In a statement to Shafaq News Agency, Hussein said, "the forthcoming days will witness forming a coalition government via the alliance of the strong [blocs]... This alliance will include the parties that claimed many and influential seats in the Parliament. Currently, we have concluded agreements with many of those forces."
"All the victorious parties are close to us, except for those whose agenda opposes ours and aim to build authority. For this reason, the State of Law Coalition is outside our considerations," he said, "the parties that endorse the authoritative agenda of the State of Law Coalition is also far from us. We would not ally with them as well."
"This agenda aims to seize power and practice intellectual terrorism. This experience is very bad, and it was the most prominent reason for the emergence of the terrorist organization ISIS in Iraq. Therefore, it is not possible to ally with such parties, and they have such agendas."
The results of the early parliamentary election showed the Sadrist movement maintaining the most seats in parliament, leading in several of Iraq's 18 provinces, including the capital, Baghdad.
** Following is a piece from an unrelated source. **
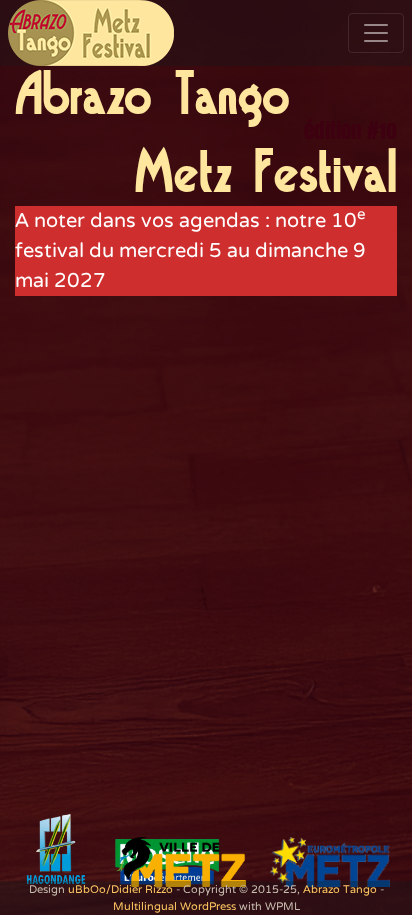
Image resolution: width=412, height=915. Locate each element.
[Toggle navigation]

Al-Sadr, a controversial leader remembered for leading an insurgency against U.S. forces after the 2003 invasion, appeared to have increased his movement's seats in the 329-member parliament from 54 in 2018 to 73.
With 94% of the ballot boxes counted, none of the competing political blocs appeared on track to win a majority in parliament and consequently name a prime minister. But as the results stand, al-Sadr's bloc will be able to take a leading role in the political horse-trading to find a compromise candidate and set the political agenda for the next four years.
The State of Low Coalition, led by the former Prime Minister of Iraq Nouri al-Maliki, secured 37 seats, fours seat behind al-Taqaddom (Progress) bloc led by the Sunni Speaker of the Iraqi Parliament, Muhammad al-Halboosi.
The Kurdistan Democratic Party (KDP) led by the Kurdish leader Masoud Barzani has won 32 seats; twice more than Iran's favorite al-Fatah Alliance, which toll of seats diminished to 14 only from 48 in the 2018 elections.